When Cleo Romero was a young girl, her father, Arturo Romero, whose family first settled in Pojoaque Valley in 1717, taught her carpenter skills. She thought about doing woodwork, but her real passion was tin work. Romero said she started working with tin in 2000 after taking a class at Northern New Mexico Community College. She had she worked 30 years in the banking business, rising from teller with First National Bank of Santa Fe to but her bank job didn’t give her much time to devote to her craft.

In the summer of 2004 and she was blessed with the opportunity to spend time with her father. “I started doing more and more tin work, but I didn’t think of myself as an artist,” she said. “My family kept encouraging me to apply for the Spanish Market. But I didn’t think I was good enough.” Her family kept telling her she was good enough to be in Spanish Market. Finally, they convinced her and in 2005 she applied for market, but was rejected. “The rejection posed a challenge,” she said. “I love challenges. I told myself I would continue my tin work and apply for Spanish Market again in 2006.” Her persistence paid off. Not only was she accepted in 2006, she also won a first-place ribbon in tin works for her delicately crafted 1-inch sconce. And every year since she has been awarded for her expertise.

In 2007, she won an honorable mention for an octagon mirror. In the 2008 market, she won first place for a tin box that when opened had a rose inside. “I like to surprise people when they open my boxes,” she said. The Museum of Spanish Colonial Art purchased her rose box. She also won a second place award for a coffee table embellished with her tin work. This same piece placed third at the New Mexico State Fair. In the 2009 Spanish Market, she won another first place for a document box. Her honors have piled up, she also won first place at the New Mexico State Fair for a Mora octagon mirror, embellished with hand flowers, painted in oil, using a reverse painting technique. One of the few New Mexico artists using the reverse painting technique, which involves painting everything backwards on the back of a clear glass pane, Romero has now evolved to the point where she is teaching her craft. “I just taught a tinwork workshop at the Natural History Museum to teachers from all over the United States.”

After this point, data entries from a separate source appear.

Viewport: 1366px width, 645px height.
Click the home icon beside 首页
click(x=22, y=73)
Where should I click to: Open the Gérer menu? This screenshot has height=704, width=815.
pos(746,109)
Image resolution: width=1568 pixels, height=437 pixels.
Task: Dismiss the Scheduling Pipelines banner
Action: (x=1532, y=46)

Using a limited number of tools, including tin snips, hammer, nails and a screwdriver, her repertoire of tin works continues to expand.

“I get ideas from my dreams,” she said. “Most of my pieces I see in my mind before I create them.” Despite her awards and an ability to craft a variety of intricate works that includes: crucifixes, mirrors, chandeliers, tables, sconces, picture frames, baskets and flowers, she said she still has a difficult time believing her good fortune. “I still don’t believe it,” she said. “People call me an artist, but I don’t feel like they’re talking about me." Impassioned about her art, she said she often works late into the night; always with a sense of wonder. “My art allows me to feel a connection with my heart,” she said. “I’ve always had faith, but somehow my spirituality never touched my heart until I started working as an artist.”